Chiang Mai Food
One of the greatest pleasures of traveling is trying different cuisines, and if you’re considering a trip to the Chiang Mai region of northern Thailand, you’ll be pleased to know that Chiang Mai food is absolutely wonderful.
Places to eat are plentiful, and you can make your choice from one of the numerous street stalls serving traditional and truly delicious food (incredibly cheaply), to one of the exclusive (and much pricier) restaurants, many of which are located within some of the more up-market hotels.
Many would say that the street food in Chiang Mai is the best way to enjoy the genuine Thai food of the region, and the only way to experience – first-hand – the hustle and bustle of the local people, their charm and their customs. Street stalls, where the food is cooked freshly to order, is a great way to try Chiang Mai food for the first time. Head for the busier stalls to see what’s on offer – if you don’t like the look of what’s cooking – simply move on to the next.
As a general guideline, if a food stall or restaurant isn’t busy, but others around it are, it’s probably best not to eat there. Likewise, if a stall or restaurant is popular with the locals, that’s a pretty good indication that the food is going to be good.
There are so many different dishes to choose from on Chiang Mai food stalls that you’d be forgiven for not knowing where, or with what, to start. With this in mind, a traditional dish called Khao Soi could be just the thing to kick off your Chiang Mai food experience.
Khao Soi is a dish which is popular with locals and tourists alike, and you will see many stalls in Chiang Mai selling this delicious, spicy dish. The base of Khao Soi is a curry flavored broth with egg noodles and typically, either chicken or beef. Pickled Chinese cabbage, shallots, limes, cilantro, turmeric, a paste of ground chilies and garlic, coconut milk and crispy fried egg noodles to garnish, are just some of the other ingredients which go towards making up a truly tasty and hearty bowl of Khao Soi.
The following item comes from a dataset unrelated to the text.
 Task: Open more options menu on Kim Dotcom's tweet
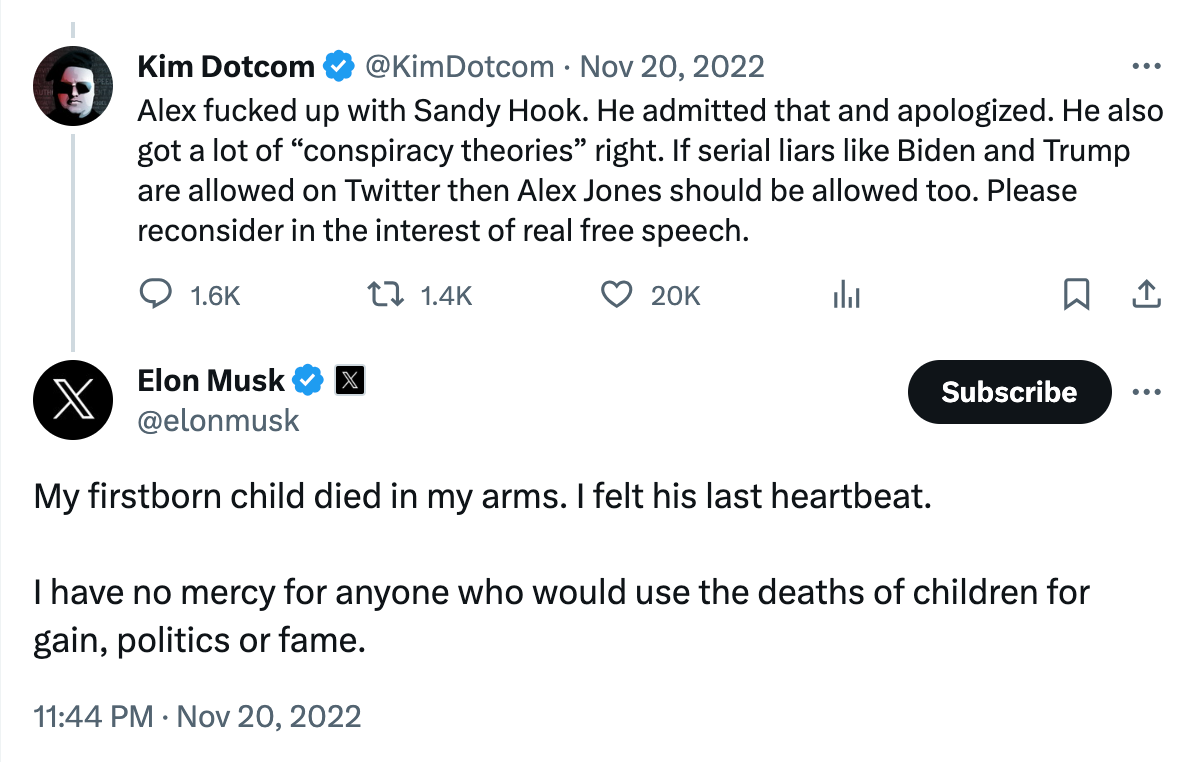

Whether you choose to eat at street stalls or in restaurants, you can be sure that the ingredients for your meal will be shopped for at the local fresh food markets, all of which become a hive of activity long before the sun comes up. (If you’re interested, a great market to browse around is the Muang Mai market, which is an extremely popular Chiang Mai food market, frequented by numerous food suppliers, locals and tourists).
Every day, restaurateurs and street vendors will be found shopping for staples, such as rice and noodles, along with all the accompaniments and seasonings required to create culinary magic later on in the day.
Likewise, fresh produce such as bamboo shoots, eggplants, Chinese cabbage, mustard greens, bean sprouts, soybeans, mushrooms, asparagus, fish, meat and shellfish are amongst the ingredients which are purchased on a daily basis.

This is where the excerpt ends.